Advantages of Fourier Transform Infrared Spectroscopy

1.The scanning speed of Fourier Transform Infrared Spectroscopy (FTIR) instruments is several hundred times faster than that of dispersive instruments. Within any measurement time, FTIR can obtain all frequency information of the infrared light source, meaning that all spectral signals can be obtained simultaneously. The scanning time is not related to the scanning range. The scanning speed is mainly determined by the speed of the moving mirror. One scan of the moving mirror can collect all information. This advantage makes it particularly suitable for use in conjunction with gas phase analyzers (TGA, GC), as well as for tracking rapid chemical reactions and studying chemical reaction kinetics. For stable samples, multiple scans are generally used in a single measurement, and the interferograms are accumulated and averaged, which improves the signal-to-noise ratio. Under the same total measurement time and resolution conditions, the signal-to-noise ratio of FT-IR is several tens of times higher than that of dispersive instruments, which is also an advantage of fast scanning.

2.High resolution is one of the main performance indicators of infrared spectrometers, referring to the instrument's ability to distinguish between closely spaced absorption peaks. Typically, the resolution of prism-based spectrometers is around 3 cm-1 at 1000 cm-1, while grating-based spectrometers can achieve around 0.2 cm-1 at 1000 cm-1. Fourier Transform Infrared Spectroscopy (FTIR) can achieve resolutions of 0.1 to 0.005 cm-1 across the entire spectral range (4000-400 cm-1). Its resolution is related to the optical path difference of the interferometer; the larger the optical path difference, the better the instrument's resolution. This means that the longer the distance moved by the moving mirror, the better the resolution, but this also increases the scanning time.

3.Fourier Transform Infrared Spectroscopy (FTIR) high wavenumber precision and accuracy

4.Fourier Transform Infrared Spectroscopy (FTIR) research spectrum range wide.A Fourier Transform Infrared Spectrometer (FTIR) can study the full spectrum range of near-infrared, mid-infrared, and far-infrared regions (27,000 cm^-1 to 20 cm^-1) simply by automatically switching the instrument's components (such as different beam splitters and light sources).

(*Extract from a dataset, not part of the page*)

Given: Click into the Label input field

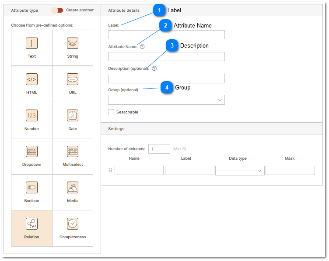Looking at the screenshot, I should click(166, 35).
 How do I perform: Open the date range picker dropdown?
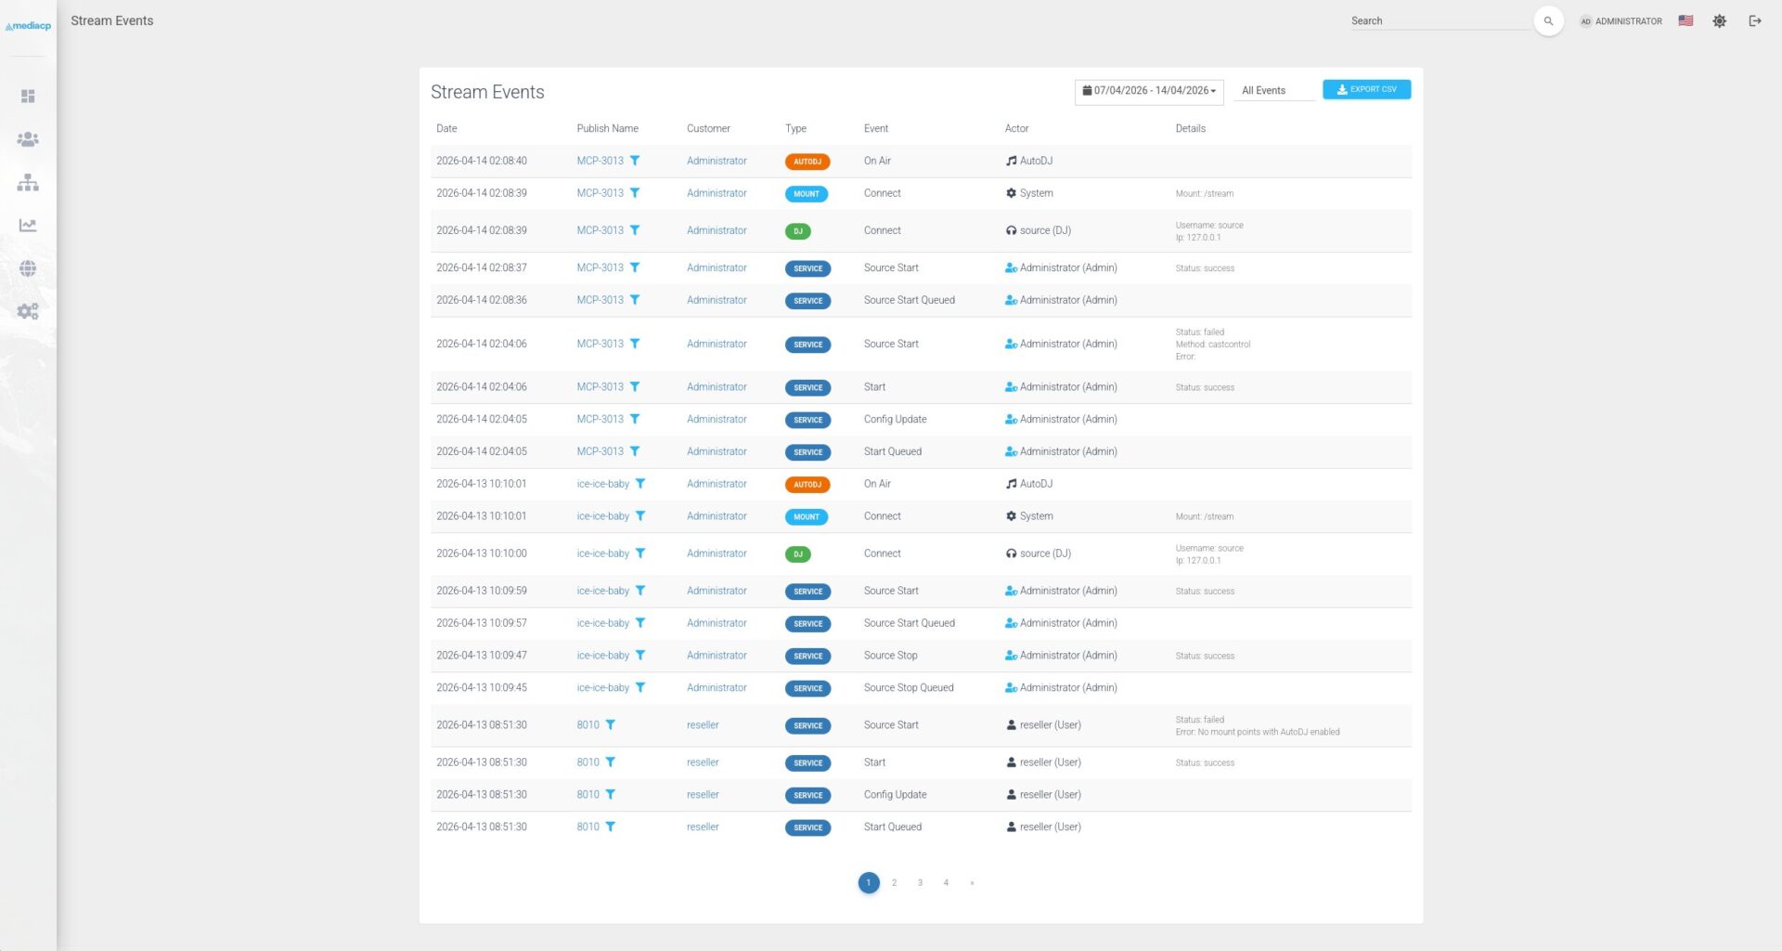1148,91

This is highly advantageous for the analysis of inorganic compounds and organometallic compounds.

Figure 3: The Fourier Transform Infrared Spectrometer (FTIR) spectrum range chart

The application of Fourier Transform Infrared Spectroscopy (FTIR) technology in chemical analysis

In addition to its general spectral measurement functions, Fourier Transform Infrared Spectroscopy (FTIR) possesses advantages such as fast scanning speed and high resolution. It also has the capability to measure instantaneous spectral changes, perform differential spectral techniques, and conduct low-order spectral measurements. FTIR technology finds widespread applications in the field of analytical chemistry, such as surface characterization, qualitative compound analysis, investigation of reaction mechanisms, quality control (QC/QA), life science research, geological surveys, and environmental monitoring.

FTIR instruments are also used in various coupled techniques, such as Gas Chromatography - Fourier Transform Infrared Spectroscopy (GC/FTIR), High-Performance Liquid Chromatography - Fourier Transform Infrared Spectroscopy (HPLC/FTIR) for mixture analysis and identification, Thermal Gravimetric Analysis - Fourier Transform Infrared Spectroscopy (TG-IR) for identifying products after the vaporization of polymers, and Microscope/FTIR for measuring small/sample quantities and analyzing product defects.